TU OBJETIVO:
¿Puedes copiar literalmente, del fragmento sobre el impuesto de sucesiones, el pasaje que va desde «Tengo, desde pequeña, unos» hasta «hijos desde generaciones.», ambos incluidos?

Tengo, desde pequeña, unos amigos cuya familia tiene sus raíces en una vieja casona cerca de una aldea. No es un palacio, pero impone por lo vieja y cuidada, y porque ha pasado de padres a hijos desde generaciones.

Para ellos -y, hasta cierto punto, para mí- es el centro del mundo porque es el centro de su identidad. De allí han salido y allí vuelven siempre que pueden, dando vida de nuevo a estancias que recuerdan el eco de pasos familiares desde hace más de un siglo.

El primer dueño que conocí acabó allí sus días, señor del lugar, y mandó inscribir junto a la cancela unos versos en francés que se me quedaron grabados: «Plus me plait le sejour qui ont bati mes ayeux que du roman palais le front audacieux»: más me place la casa que construyeron mis abuelos que del palacio romano el frontispicio audaz.

Perder la vivienda por el impuesto de sucesiones es cada vez más frecuente, una forma artera de desahucio por el que no se manifiesta ningún Iglesias ni ninguna Colau

Pero el tiempo no ha sido benévolo con mis amigos y, aunque sobreviven dignamente, muerto el dueño que yo conocí no pueden pagar el impuesto sobre la herencia, y van a perder la casa, que es más su casa en un sentido que los pisos que eventualmente habitan.

El caso, me dicen, es cada vez más frecuente, una forma artera de desahucio por el que no se manifiesta ningún Iglesias ni ninguna Colau. Despotricar contra los impuestos -una de las dos cosas inevitables en esta vida al decir de Benjamin Franklin, junto con la muerte- es actividad fácil, y más hacia esta época del año, pero es poco lo que pueda decir yo que no digan otros mejor y con más autoridad.

Que la presión fiscal parece la maldición de los Estados, que hace parecer a la clase política como un ejército acampado en territorio ocupado y obsesionado con el botín, que hace evidente que no somos propietarios de lo nuestro, sino usufructuarios con el permiso de la autoridad, su único dueño verdadero; que los Estados modernos no necesitan una Gestapo o un KGB teniendo la Agencia Tributaria, que sabe de nosotros lo que ignoran nuestras madres.

Y que, en fin, hace de los políticos liberales, socialistas, y de los socialistas, capitalistas, porque si los primeros entran a saco en lo que no es suyo, los segundos han aprendido que es más rentable ordeñar la vaca que matarla.

Pero no es mi negociado ni podría decir otra cosa que generalidades irritadas. Otra cosa es el impuesto de sucesiones, que ya ha rebasado la línea de lo confiscatorio en muchas partes de España, y que me parece especialmente grave porque se dirige a destruir dos de los principales pilares que han construido nuestra civilización: la familia y la baja preferencia temporal.

DATOS PROPORCIONADOS:
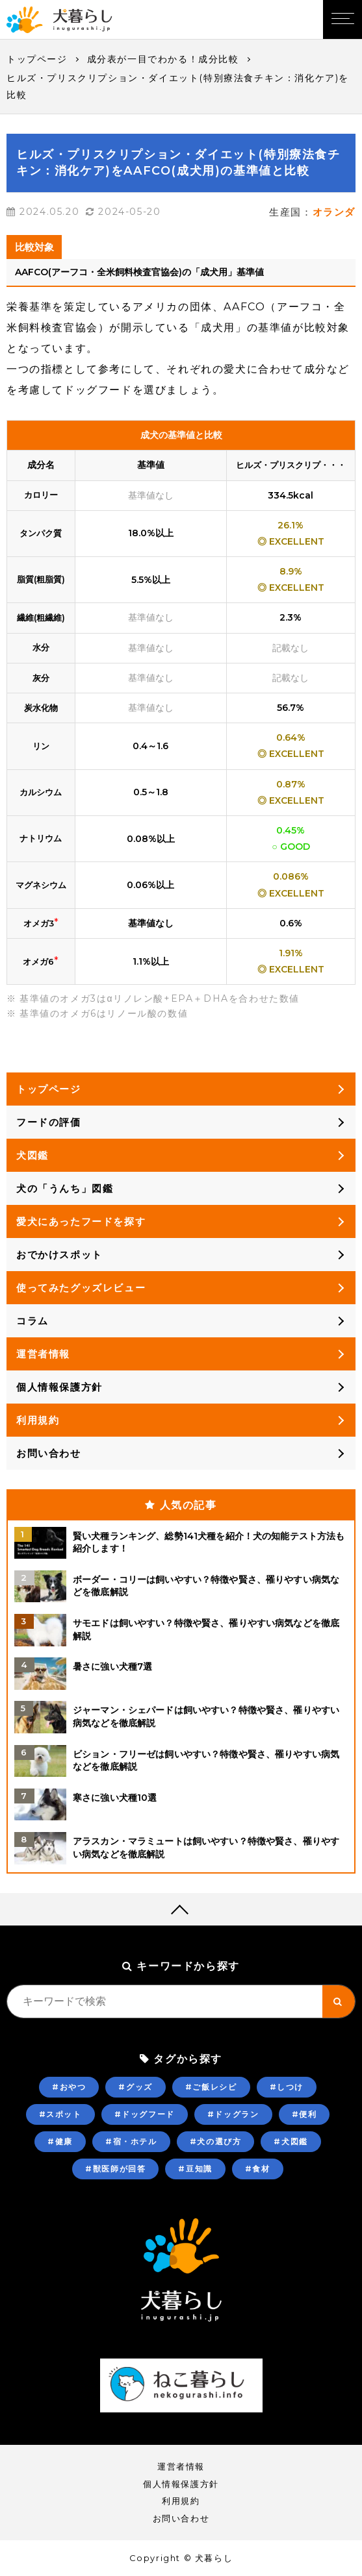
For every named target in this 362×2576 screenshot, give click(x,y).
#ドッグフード (144, 2114)
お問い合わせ (48, 1453)
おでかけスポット (59, 1254)
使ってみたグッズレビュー (81, 1288)
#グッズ (135, 2087)
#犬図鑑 (290, 2141)
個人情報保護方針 (59, 1387)
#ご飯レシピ (211, 2087)
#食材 (257, 2169)
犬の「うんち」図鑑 (64, 1188)
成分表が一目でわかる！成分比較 (163, 59)
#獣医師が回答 (115, 2169)
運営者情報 (43, 1354)
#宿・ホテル (131, 2141)
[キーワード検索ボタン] (338, 2001)
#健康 (60, 2141)
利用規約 (37, 1420)
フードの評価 (48, 1122)
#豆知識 (195, 2169)
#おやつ (69, 2087)
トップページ (37, 59)
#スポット (60, 2114)
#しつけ (287, 2087)
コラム (32, 1321)
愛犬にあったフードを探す (81, 1221)
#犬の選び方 (216, 2141)
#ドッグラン (233, 2114)
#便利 (304, 2114)
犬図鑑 (32, 1155)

RESULTADO DE LA TAREA:
Tengo, desde pequeña, unos amigos cuya familia tiene sus raíces en una vieja casona cerca de una aldea. No es un palacio, pero impone por lo vieja y cuidada, y porque ha pasado de padres a hijos desde generaciones.